DOCUMENT SECTION —
Asian Region Better Prepared to Battle Global Financial Crisis - Noeleen Heyzer, head of UN ESCAP

By K.T.Rajasingham

Interview with Noeleen Heyzer, head of UN ESCAP

Bangkok, 16 January, (Asiantribune.com): The spreading global financial crisis is threatening to have a devastating impact on developing nations worldwide.Noeleen Heyzer, Executive Secretary of the Bangkok-based UN Economic and Social Commission for Asia and the Pacific (ESCAP)Noeleen Heyzer, Executive Secretary of the Bangkok-based UN Economic and Social Commission for Asia and the Pacific (ESCAP)

Although most Asian countries have so far weathered the storm, it is most likely that the financial meltdown would reach out some of these nations, including Sri Lanka, later this year.

In an interview with Asian Tribune, Noeleen Heyzer, Executive Secretary of the Bangkok-based UN Economic and Social Commission for Asia and the Pacific (ESCAP), said that for the second time in a decade, the Asia-Pacific region has been hit by financial crisis.

However, this time the source of crisis is from outside the region. The region is better prepared for financial crises than it was a decade ago, having instituted wide ranging reforms, said Heyzer, a national of Singapore and a former executive director of the New York-based UN Development Fund for Women (UNIFEM).

Notwithstanding this progress, she told Asian Tribune, increasing levels of financial, trade and investment integration with the global economy leave no country immune to these events.

Equity markets and currencies around the region have suffered large declines, reflecting a global credit crunch as well as a worldwide flight to safety among investors, she added.

Excerpts from the interview:

Asian Tribune: How can a country like Sri Lanka cope with the present financial crisis?

Noeleen Heyzer: Countries like Sri Lanka need to continue working towards a strengthening of financial regulatory and supervisory mechanisms while also taking steps to provide adequate liquidity to the markets, particularly to small and medium scale enterprises that are export oriented and have faced severe constraints in accessing trade financing. Sri Lanka could benefit from a trade financing mechanism that is geared towards providing export credit and export credit guarantees. A mechanism that is regional rather than national has the advantage of pooling resources and sharing risks and could thus greatly benefit a small country such as Sri Lanka.

Countries should also carefully monitor the health of their financial sectors through exposure to short-term foreign inflows such as those of portfolio capital, of interbank lending, and of external public debt.

Developing countries, including Sri Lanka, need to ensure consistent macroeconomic policies to avoid falling prey to financial crises. In particular, exchange rate and interest rate policies need to reflect broader economic and social objectives.

Asian Tribune: What are the preventive measures a country like Sri Lanka should take in order to avoid being a victim of the global economic recession?

Noeleen Heyzer: As in the rest of the region, the global slowdown arising from the crisis has exerted downward pressures on growth in Sri Lanka with attendant social consequences that are still unfolding.

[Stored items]
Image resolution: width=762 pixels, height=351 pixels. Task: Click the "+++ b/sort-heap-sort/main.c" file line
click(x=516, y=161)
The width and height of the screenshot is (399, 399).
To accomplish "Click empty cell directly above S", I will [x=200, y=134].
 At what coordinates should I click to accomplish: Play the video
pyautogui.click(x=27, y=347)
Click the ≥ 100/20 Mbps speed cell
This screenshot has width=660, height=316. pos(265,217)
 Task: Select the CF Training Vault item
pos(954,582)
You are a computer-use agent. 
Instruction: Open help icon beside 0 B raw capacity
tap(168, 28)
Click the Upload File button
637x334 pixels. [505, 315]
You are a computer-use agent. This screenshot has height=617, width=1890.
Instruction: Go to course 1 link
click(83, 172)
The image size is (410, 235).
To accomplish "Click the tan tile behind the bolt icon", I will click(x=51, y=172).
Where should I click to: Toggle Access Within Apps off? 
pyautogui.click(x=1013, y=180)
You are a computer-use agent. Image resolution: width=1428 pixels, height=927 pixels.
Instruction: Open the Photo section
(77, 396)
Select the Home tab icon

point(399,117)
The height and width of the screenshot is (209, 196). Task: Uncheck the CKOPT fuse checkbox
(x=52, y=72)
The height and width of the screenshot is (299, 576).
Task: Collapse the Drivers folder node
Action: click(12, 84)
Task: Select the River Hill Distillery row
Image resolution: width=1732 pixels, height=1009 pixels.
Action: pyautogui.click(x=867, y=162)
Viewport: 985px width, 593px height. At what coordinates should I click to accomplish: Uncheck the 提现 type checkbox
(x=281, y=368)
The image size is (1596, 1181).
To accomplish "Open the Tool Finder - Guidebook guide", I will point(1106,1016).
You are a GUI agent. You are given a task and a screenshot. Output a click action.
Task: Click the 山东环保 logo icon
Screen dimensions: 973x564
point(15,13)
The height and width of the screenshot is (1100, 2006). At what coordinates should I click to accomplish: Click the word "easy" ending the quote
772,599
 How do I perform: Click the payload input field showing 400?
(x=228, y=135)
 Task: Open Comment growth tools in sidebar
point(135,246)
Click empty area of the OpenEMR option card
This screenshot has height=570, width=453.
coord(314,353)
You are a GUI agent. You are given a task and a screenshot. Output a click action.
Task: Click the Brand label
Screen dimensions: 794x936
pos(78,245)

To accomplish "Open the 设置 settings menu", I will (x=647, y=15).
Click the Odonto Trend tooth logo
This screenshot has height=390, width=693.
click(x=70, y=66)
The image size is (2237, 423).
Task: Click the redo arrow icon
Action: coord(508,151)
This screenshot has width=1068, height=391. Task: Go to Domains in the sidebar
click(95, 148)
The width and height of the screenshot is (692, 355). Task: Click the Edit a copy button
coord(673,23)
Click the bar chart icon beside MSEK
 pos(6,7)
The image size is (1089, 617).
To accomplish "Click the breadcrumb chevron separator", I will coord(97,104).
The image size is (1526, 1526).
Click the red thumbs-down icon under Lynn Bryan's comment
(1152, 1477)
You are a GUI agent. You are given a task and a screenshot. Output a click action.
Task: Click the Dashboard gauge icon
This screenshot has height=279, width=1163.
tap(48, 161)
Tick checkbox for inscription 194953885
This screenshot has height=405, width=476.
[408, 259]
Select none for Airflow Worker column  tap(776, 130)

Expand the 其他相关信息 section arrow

REQUIRED TASK —
Resume the interview on the Asian financial crisis from where it stops, carrying on Noeleen Heyzer's answer about preventive measures for Sri Lanka.

WRITTEN RESPONSE —
Many countries in the region including Sri Lanka depend heavily on developed countries for their exports and a lower demand from major markets could hamper growth in these economies. For example, Sri Lanka's major markets for her garments are the European Union and the United States and a prolonged recession in these countries could reduce demand for garments from Sri Lanka. A similar impact would be felt by other countries which depend on major markets under threat of a recession.

In the face of declining external demand in developed markets, one policy option could be to diversify trading partners. Another option is to stimulate domestic demand. For countries with adequate policy space, fiscal stimulus could be an option. For those with fiscal constraints, policy tools such as a reduction in policy rates, reduction/elimination of reserve requirements could be useful options to stimulate economies.

Requests for increased official development assistance (ODA) in the form of direct budgetary assistance could also be considered if fiscal deficit is constraining the amplitude of fiscal stimulus packages.

Asian Tribune: What assistance can the UN provide to some of these Asian countries like Sri Lanka to tide over domestic financial crisis?

Noeleen Heyzer Given the analytical and normative role of ESCAP as a regional commission of the UN, the ESCAP Secretariat will serve as a forum for exploring policy options and forging consensus on regional policy coordination. In terms of advice to our member governments in Asia and the Pacific, the ESCAP Secretariat has provided a range of key analytical inputs to policymakers both in the years leading up to the crisis and as the crisis hit with full force in 2008. The ESCAP Secretariat will continue to be at the forefront of addressing how this year's global financial developments could impact the Asia-Pacific region.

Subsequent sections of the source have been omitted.